TAREFAS:
- A) Altere o trecho de "28 de agosto" até "entre outras medidas." da reportagem sobre o julgamento de Bolsonaro, substituindo "tornozeleira eletrônica" por "pulseira eletrônica", e apresente-o.
- B) Dê continuidade, por favor, à reportagem sobre o julgamento de Bolsonaro a partir do ponto em que ela para.

TEXTO APRESENTADO:
28 de agosto de 2025
Politica

Bolsonaro se isola a uma semana do julgamento e vê crise aumentar por acesso e sucessão em 2026

BRASÍLIA — O ex-presidente Jair Bolsonaro (PL) chega a uma semana de seu julgamento no Supremo Tribunal Federal (STF) isolado de seus principais aliados, sem controle de sua comunicação e envolvido numa troca de fogo entre dois grupos com visões conflitantes sobre a melhor forma de protegê-lo — e sobre quem deve ser o nome a sucedê-lo.

Bolsonaro está em prisão domiciliar, desde 4 de agosto, por descumprir as medidas cautelares determinadas em 18 de julho pelo ministro Alexandre de Moraes. Naquela data, a Corte havia imposto a ele uma tornozeleira eletrônica, a proibição do uso de redes sociais e a obrigação de recolhimento noturno, entre outras medidas.

Jair Bolsonaro após ter sido alvo de medidas cautelares impostas pelo STF
Jair Bolsonaro após ter sido alvo de medidas cautelares impostas pelo STF

A Primeira Turma do STF inicia na semana que vem, em 2 de setembro, o julgamento da ação penal que tem como réus Bolsonaro e sete ex-integrantes de seu governo. Eles compõem o chamado “núcleo crucial” dos acusados pela Procuradoria-Geral da República (PGR) por tentativa de golpe de Estado.

MATERIAL FORNECIDO:
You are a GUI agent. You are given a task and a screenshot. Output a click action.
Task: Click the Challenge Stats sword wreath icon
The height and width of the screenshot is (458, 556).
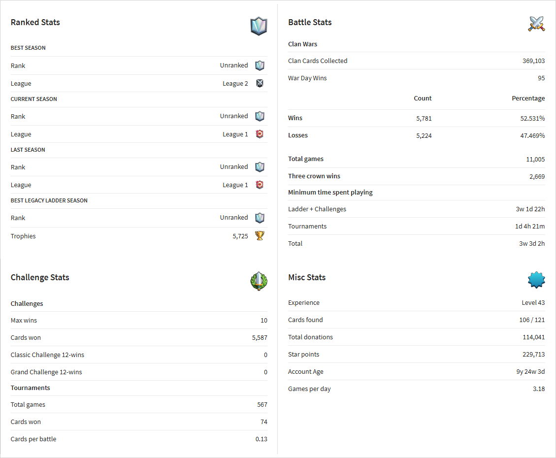[259, 281]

RESULTADOS EM ORDEM:
- A)
28 de agosto de 2025
Politica

Bolsonaro se isola a uma semana do julgamento e vê crise aumentar por acesso e sucessão em 2026

BRASÍLIA — O ex-presidente Jair Bolsonaro (PL) chega a uma semana de seu julgamento no Supremo Tribunal Federal (STF) isolado de seus principais aliados, sem controle de sua comunicação e envolvido numa troca de fogo entre dois grupos com visões conflitantes sobre a melhor forma de protegê-lo — e sobre quem deve ser o nome a sucedê-lo.

Bolsonaro está em prisão domiciliar, desde 4 de agosto, por descumprir as medidas cautelares determinadas em 18 de julho pelo ministro Alexandre de Moraes. Naquela data, a Corte havia imposto a ele uma pulseira eletrônica, a proibição do uso de redes sociais e a obrigação de recolhimento noturno, entre outras medidas.

- B)
O “novo entorno” de Bolsonaro está no centro das insatisfações dos aliados que foram alijados de seu convívio por diferentes motivos. Em maio, um de seus mais fiéis escudeiros, o advogado Fabio Wajngarten, foi demitido do PL após se indispor com a ex-primeira-dama Michelle Bolsonaro.

Na semana passada, o pastor Silas Malafaia, um dos conselheiros de acesso mais íntimo ao ex-presidente, foi impedido de se comunicar com Bolsonaro após ser alvo de medidas cautelares impostas por Moares. Ele agora é investigado por suposta participação em crimes de coação no curso do processo.

Em março, o terceiro filho do ex-presidente, o deputado federal Eduardo Bolsonaro (PL-SP), deixou o Brasil para viver nos Estados Unidos, onde atua para impor sanções contra o STF junto à Casa Branca, e cogita não mais voltar. O comunicador Paulo Figueiredo, braço-direito de Eduardo no exterior, por sua vez, é réu na ação que investiga a tentativa de golpe e não deve voltar tão cedo ao Brasil também.

O afastamento de Wajngarten é considerado crítico por pessoas próximas do ex-presidente, porque ele era o responsável por manter Bolsonaro exposto na mídia, fazendo ponte com veículos e articulando entrevistas, conversas e artigos de opinião em nome do aliado.

Já Malafaia tem sido o principal organizador das manifestações de rua a favor de Bolsonaro — neste ano foram cinco, entre São Paulo, Rio e Brasília, que reuniram ao todo 117,2 mil pessoas, segundo levantamento de pesquisadores da USP.

Interlocutores desse grupo, que trabalha para fortalecer Eduardo como sucessor de seu pai na Presidência da República, reclamam que as pessoas hoje com acesso a Bolsonaro fazem pouco para defender a sua imagem. As críticas recaem, acima de tudo, sobre Michelle e dirigentes do PL.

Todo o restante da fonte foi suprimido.